*** ENTRIES SUPPLIED ***
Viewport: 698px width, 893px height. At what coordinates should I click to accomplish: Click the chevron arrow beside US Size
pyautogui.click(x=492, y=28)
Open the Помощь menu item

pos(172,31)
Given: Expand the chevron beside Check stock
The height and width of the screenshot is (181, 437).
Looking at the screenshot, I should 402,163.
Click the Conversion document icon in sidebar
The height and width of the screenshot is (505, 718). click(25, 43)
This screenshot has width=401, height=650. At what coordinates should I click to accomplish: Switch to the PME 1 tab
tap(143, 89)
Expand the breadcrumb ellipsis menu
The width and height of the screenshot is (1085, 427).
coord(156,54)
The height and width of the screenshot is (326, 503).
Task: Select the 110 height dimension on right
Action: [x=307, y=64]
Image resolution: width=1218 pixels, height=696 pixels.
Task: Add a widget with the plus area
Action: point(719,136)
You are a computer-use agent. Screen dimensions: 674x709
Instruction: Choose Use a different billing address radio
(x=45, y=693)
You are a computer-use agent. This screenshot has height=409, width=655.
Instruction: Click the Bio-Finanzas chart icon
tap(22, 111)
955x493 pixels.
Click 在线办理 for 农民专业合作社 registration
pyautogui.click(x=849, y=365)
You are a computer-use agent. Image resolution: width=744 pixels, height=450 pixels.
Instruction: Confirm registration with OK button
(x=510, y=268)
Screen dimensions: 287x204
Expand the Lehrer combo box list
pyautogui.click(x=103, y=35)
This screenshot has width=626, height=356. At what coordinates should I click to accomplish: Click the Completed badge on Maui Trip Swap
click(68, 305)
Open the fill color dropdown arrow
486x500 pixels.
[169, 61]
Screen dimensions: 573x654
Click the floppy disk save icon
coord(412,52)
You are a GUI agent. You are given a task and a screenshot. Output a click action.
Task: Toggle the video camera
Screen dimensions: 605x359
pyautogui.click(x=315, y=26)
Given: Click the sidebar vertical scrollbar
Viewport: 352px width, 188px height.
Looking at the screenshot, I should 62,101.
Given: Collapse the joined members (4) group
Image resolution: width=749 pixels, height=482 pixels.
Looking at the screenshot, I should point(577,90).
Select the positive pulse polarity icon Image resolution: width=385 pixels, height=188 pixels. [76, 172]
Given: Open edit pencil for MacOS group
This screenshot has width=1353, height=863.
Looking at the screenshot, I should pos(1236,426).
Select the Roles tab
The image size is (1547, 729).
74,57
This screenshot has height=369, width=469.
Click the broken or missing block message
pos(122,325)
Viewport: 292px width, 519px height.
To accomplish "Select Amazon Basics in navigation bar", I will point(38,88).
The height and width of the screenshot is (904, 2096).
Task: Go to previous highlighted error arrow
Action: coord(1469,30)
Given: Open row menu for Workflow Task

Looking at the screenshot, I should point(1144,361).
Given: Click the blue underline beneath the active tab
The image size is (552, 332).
*** End of ENTRIES SUPPLIED ***
DESCRIPTION OF THE TASK: If a line of the data contains "group", copy it out.

SOLVED PROBLEM:
Given: Collapse the joined members (4) group
Given: Open edit pencil for MacOS group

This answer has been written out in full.